Hi Splunk friends, looking for some help in this use case
i'm trying to use results from a subsearch to feed a search, however;
1) subsearch is results of a regex pull
2) i would like the results to be treated as ORs, not ANDs
example:
sourcetype="error log" "SOAP Request before sending" [search sourcetype="error log" specific_error_code | rex field=_raw "AccountID(?\d+)/AccountID" | fields + A1 | rename A1 as search]
i want to use the results from the field that i named A1 to feed into my main search but as OR statements, not ANDs
What you are trying to do won't work with the multiple values as you have it. You need to try something a little differently
sourcetype="error log" "SOAP Request before sending" [search sourcetype="error log" specific_error_code | rex field=_raw "AccountID(?\d+)/AccountID" | stats count by A1 | fields + A1 | format "(" "" "" "OR" "" ")" | eval search =replace(search, "A1=", "")]
What you are trying to do won't work with the multiple values as you have it. You need to try something a little differently
sourcetype="error log" "SOAP Request before sending" [search sourcetype="error log" specific_error_code | rex field=_raw "AccountID(?\d+)/AccountID" | stats count by A1 | fields + A1 | format "(" "" "" "OR" "" ")" | eval search =replace(search, "A1=", "")]
Hi rjthibod, your response is much appreciated. i've tried that and does not work
i reviewed this page: http://docs.splunk.com/Documentation/Splunk/4.3.7/User/HowSubsearchesWork#Result_output_settings_for...
however the examples is not really working (or i'm not understanding how to use properly)
First, post your response as a comment to the answer, not as a new answer.
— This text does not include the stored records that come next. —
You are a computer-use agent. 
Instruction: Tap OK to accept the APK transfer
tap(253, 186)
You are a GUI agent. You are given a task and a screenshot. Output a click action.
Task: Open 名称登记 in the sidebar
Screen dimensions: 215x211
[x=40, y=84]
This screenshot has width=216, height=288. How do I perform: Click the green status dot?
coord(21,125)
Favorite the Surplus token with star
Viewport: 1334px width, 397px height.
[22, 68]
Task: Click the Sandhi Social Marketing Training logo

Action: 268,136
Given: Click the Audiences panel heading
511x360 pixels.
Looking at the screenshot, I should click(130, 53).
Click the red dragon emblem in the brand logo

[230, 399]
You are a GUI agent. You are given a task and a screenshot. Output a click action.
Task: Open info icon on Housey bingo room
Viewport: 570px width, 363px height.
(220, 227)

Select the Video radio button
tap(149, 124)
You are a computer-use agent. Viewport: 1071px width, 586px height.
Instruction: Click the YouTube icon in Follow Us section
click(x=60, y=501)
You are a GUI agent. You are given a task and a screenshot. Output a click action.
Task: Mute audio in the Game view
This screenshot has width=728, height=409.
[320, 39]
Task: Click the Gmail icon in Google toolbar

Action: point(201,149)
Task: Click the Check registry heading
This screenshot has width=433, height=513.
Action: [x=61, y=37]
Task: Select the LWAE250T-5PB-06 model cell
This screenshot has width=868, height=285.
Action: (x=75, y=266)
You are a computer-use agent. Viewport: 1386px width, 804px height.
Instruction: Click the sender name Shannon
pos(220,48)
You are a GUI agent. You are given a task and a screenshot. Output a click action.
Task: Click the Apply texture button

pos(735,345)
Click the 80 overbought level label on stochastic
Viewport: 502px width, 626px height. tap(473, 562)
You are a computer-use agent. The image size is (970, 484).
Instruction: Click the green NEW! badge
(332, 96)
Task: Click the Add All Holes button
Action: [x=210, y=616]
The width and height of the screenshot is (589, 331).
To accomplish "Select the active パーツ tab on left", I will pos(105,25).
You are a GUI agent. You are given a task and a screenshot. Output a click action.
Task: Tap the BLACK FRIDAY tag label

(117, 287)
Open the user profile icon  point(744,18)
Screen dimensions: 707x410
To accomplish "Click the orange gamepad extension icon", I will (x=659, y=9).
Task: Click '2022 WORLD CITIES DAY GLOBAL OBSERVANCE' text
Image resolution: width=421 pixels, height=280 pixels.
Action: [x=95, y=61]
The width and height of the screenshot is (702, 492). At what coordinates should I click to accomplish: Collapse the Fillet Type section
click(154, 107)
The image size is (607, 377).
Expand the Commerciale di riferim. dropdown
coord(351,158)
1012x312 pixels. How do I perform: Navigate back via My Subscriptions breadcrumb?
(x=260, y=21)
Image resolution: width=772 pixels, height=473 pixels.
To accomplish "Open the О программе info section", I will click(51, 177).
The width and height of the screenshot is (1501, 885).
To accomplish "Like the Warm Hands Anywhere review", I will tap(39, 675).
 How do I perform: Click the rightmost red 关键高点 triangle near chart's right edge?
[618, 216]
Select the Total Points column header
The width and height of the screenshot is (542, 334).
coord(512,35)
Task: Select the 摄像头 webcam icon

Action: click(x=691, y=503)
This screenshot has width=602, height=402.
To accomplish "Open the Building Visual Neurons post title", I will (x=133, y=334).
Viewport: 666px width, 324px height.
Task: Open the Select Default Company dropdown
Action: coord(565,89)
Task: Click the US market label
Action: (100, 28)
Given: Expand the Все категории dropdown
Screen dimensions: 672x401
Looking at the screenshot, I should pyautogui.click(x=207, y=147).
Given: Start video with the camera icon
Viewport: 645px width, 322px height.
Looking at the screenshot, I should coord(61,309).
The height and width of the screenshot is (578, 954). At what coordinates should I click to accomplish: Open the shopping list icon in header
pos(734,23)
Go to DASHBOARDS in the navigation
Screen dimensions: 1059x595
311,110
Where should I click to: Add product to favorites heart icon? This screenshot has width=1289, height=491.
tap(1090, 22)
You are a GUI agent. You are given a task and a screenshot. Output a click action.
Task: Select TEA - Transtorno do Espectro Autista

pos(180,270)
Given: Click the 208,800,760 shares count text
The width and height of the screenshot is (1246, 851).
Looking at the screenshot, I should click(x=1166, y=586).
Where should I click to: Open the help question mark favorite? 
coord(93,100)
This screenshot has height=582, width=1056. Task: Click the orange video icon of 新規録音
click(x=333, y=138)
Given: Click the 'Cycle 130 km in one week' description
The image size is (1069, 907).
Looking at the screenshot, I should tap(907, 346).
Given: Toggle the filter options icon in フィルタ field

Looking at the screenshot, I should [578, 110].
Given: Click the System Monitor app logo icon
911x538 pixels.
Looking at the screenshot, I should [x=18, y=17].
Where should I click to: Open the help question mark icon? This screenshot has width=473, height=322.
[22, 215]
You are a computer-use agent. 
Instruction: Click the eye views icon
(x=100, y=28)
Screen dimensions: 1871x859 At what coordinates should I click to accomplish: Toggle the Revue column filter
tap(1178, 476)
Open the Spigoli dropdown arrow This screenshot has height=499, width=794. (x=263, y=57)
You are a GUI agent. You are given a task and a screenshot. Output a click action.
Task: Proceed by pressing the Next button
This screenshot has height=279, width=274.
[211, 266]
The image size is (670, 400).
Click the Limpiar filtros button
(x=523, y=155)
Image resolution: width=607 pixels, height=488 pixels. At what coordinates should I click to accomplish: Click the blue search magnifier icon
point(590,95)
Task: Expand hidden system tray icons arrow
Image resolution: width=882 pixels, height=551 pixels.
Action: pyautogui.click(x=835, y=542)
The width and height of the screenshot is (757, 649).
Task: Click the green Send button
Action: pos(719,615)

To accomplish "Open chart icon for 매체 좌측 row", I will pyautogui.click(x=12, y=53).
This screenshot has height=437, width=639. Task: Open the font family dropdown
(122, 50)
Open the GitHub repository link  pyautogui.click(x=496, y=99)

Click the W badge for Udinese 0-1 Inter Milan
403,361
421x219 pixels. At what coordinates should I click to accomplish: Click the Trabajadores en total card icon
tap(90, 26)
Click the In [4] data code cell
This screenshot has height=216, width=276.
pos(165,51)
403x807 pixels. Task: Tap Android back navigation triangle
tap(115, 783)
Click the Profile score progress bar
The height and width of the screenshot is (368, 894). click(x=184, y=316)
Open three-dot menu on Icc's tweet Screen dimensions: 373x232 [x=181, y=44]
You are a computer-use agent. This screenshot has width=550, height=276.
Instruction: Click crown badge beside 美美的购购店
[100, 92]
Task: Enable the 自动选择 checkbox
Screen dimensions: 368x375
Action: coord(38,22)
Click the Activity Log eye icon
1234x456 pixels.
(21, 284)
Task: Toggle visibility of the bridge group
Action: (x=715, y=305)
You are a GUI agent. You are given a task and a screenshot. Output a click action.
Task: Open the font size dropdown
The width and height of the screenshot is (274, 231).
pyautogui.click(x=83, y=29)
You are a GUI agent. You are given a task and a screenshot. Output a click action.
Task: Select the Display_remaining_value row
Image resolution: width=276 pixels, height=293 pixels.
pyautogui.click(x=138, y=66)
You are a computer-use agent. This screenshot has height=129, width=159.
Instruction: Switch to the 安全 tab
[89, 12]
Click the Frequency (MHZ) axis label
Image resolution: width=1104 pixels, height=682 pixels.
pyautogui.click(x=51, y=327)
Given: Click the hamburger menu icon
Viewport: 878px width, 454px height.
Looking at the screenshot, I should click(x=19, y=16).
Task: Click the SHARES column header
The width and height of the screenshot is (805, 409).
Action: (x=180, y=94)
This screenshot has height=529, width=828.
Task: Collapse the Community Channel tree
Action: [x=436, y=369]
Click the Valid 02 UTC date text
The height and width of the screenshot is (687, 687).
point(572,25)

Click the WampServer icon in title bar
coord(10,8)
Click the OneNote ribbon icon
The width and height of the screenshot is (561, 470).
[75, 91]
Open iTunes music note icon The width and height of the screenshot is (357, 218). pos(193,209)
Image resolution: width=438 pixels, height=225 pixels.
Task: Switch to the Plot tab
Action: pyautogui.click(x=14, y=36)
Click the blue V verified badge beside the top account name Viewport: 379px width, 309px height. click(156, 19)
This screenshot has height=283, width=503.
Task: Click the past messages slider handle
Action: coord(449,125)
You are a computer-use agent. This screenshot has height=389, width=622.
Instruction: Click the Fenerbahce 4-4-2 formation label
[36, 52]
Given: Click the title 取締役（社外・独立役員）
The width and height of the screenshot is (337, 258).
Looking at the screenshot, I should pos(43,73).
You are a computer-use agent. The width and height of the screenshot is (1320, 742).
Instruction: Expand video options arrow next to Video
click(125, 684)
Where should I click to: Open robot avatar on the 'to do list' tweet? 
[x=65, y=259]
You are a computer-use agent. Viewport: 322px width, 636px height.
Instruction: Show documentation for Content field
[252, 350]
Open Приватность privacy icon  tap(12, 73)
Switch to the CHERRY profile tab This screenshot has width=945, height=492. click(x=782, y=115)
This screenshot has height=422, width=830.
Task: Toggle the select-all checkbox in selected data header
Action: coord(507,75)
It makes it harder for people to track things.
Seconds, I just realized what you are getting at. Will update my original response with a new solution.
noted 😃 (still new to the forums)
Am trying to get better at Splunk, going through the pains of syntax and methodology, so i really do appreciate your follow up
Cheers!
moved the comment to the correct position for you.
See new answer above.
Hi rjthibod, after seeing your example, tried it, received an error (tried my best to understand the query analyzer but i'm not quite there yet)
read up on what format did and what replace did and tried this way as the native result of format is always OR and it worked!!
sourcetype="error log" "SOAP Request before sending" [search sourcetype="error log" specific_error_code | rex field=_raw "AccountID(?\d+)/AccountID" | stats count by A1 | fields + A1 | format | eval search =replace(search, "A1=", "")]
many thanks for leading me down the right path!!
@eddychuah - Please accept rjhibod's updated answer so that folks will know your issue has been solved. In general, you can also upvote any comments or answers that you found particularly helpful, any time you want, on your own question or anyone else's.
This is not important on this question, but that's one way you can reward people for helpful information or workable answers that didn't happen to be the best one, or when you didn't post the question, but were just reading it several months later!